Both longitudinal and cross-sectional studies have revealed multiple immune alterations of the CD4+ and CD8+ T cell compartments in thymectomized subjects [12]. These exacerbated alterations are the likely consequence of the strong and persistent mobilization of cellular immunity by this virus in the absence of adequate T cell renewal capacity due to thymectomy, eventually resulting in a premature exhaustion of T cell resources [13]. So, Lymphopenia may be due to the compression of thymus gland by anterior mediastinal teratoma. Our limitation is that we were not able to confirm the suspected diagnosis of teratoma with histopathological findings in this case. Our patient was treated with mirtazapine and immunoglobulin. Mirtazapine could block glial cell infection via the 5HT2a receptor [14], and immunoglobulin could improve the lymphopenia. The lymphopenia was corrected after intravenous administration of immunoglobulin.

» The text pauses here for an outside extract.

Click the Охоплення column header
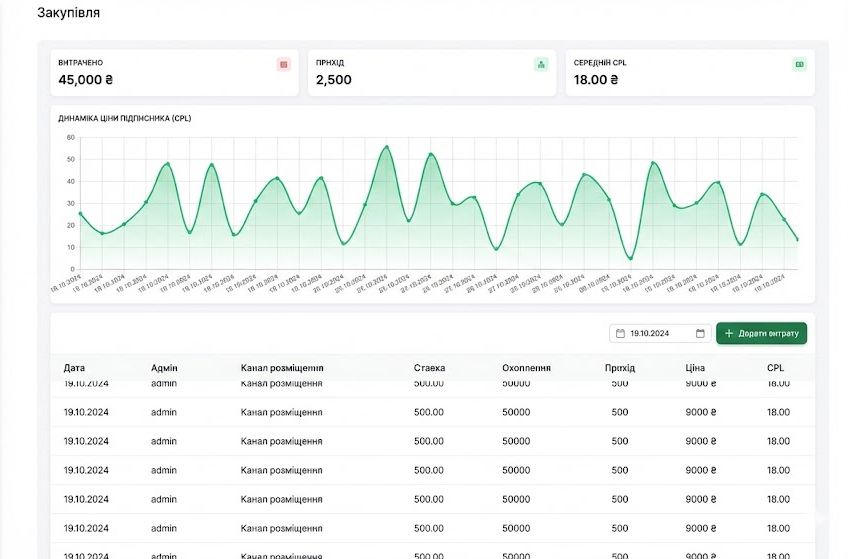 [x=526, y=368]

To our knowledge, this is the first reported case of mediastinal teratoma associated PML in a patient without severe lymphocytopenia. This case highlights several issues. First, anterior mediastinal teratoma might induce lymphopenia and trigger PML. Second, for patients with subacute generalized leukoencephalopathy, even if there is no obvious immunosuppressive disease and inducement, we should consider the possibility of this disease. Third, when there is no obvious cause of PML, it is important to search for an underlying immunological disorder.